### Data for analysis
BEGIN
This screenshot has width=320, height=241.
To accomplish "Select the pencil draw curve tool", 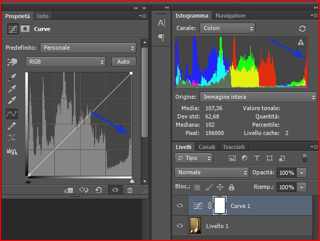I will tap(12, 126).
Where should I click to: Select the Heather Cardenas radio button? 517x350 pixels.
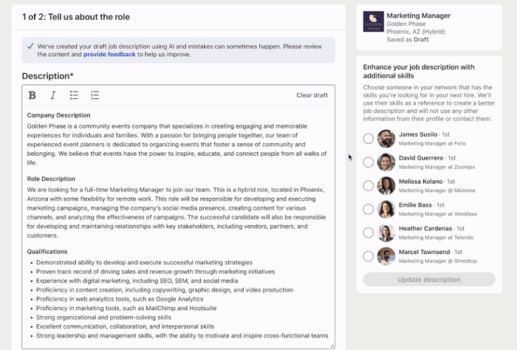368,233
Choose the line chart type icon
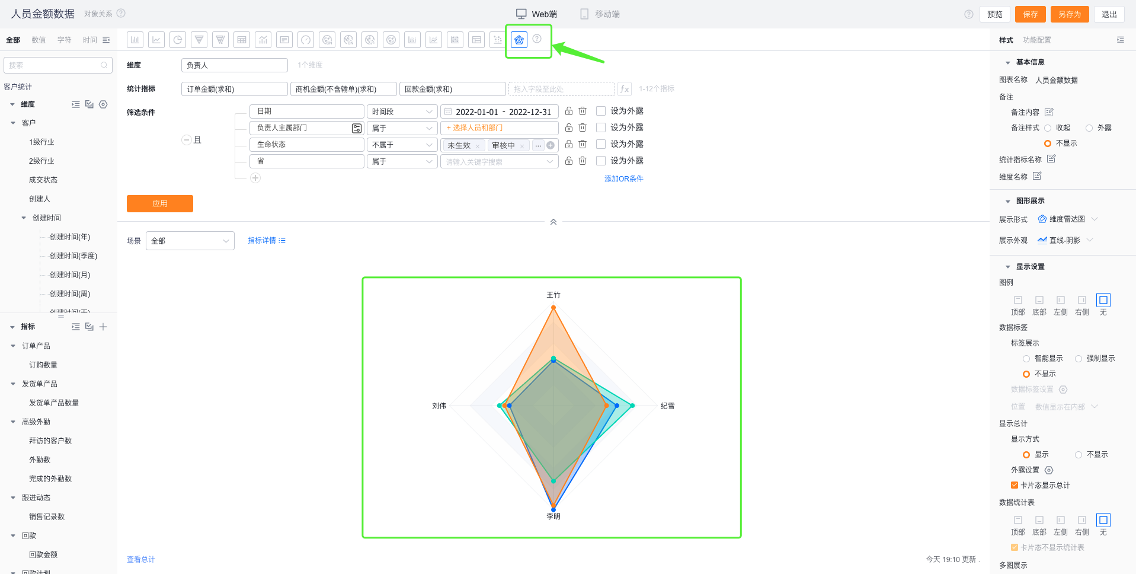The image size is (1136, 574). pyautogui.click(x=156, y=40)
END
### What you have to do
Copy, without the pictures, exactly the lines from the line with "Where should I" through the end of the material above, both ends included.

### Answer
Where should I click to: Select the Heather Cardenas radio button? 517x350 pixels.
368,233
Choose the line chart type icon
The image size is (1136, 574). pyautogui.click(x=156, y=40)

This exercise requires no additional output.